▸ PROBLEM DESCRIPTION
Read through the listing below, and copy every line where the string "computer" appears.

========

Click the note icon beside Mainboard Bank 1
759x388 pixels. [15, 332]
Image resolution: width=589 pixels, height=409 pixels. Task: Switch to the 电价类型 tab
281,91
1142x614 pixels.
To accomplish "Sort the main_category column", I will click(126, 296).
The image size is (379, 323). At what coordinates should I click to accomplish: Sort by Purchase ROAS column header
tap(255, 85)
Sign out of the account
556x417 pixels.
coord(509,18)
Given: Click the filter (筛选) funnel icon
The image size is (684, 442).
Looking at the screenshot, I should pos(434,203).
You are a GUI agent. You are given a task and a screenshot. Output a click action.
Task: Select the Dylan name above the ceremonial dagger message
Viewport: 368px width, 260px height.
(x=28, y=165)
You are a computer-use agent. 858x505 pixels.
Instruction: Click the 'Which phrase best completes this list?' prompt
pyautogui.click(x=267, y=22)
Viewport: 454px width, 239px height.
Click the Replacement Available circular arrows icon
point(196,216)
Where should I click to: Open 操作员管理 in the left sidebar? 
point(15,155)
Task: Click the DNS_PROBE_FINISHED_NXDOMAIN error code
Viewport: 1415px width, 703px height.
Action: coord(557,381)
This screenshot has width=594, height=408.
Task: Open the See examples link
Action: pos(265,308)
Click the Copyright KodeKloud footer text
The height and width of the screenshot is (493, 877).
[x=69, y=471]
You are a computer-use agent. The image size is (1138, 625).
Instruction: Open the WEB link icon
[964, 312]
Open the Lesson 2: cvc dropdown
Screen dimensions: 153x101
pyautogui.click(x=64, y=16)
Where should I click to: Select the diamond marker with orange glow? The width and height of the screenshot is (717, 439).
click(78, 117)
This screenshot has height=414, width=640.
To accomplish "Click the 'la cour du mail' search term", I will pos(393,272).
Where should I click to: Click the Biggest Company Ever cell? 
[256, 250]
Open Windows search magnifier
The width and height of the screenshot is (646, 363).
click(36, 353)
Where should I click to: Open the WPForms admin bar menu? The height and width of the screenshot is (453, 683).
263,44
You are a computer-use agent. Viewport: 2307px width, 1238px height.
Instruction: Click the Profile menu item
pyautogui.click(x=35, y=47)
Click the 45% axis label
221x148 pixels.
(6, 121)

========

▸ SOLUTION FOR THIS PROBLEM
You are a computer-use agent. 858x505 pixels.
You are a computer-use agent. The image size is (1138, 625).
You are a computer-use agent. Viewport: 2307px width, 1238px height.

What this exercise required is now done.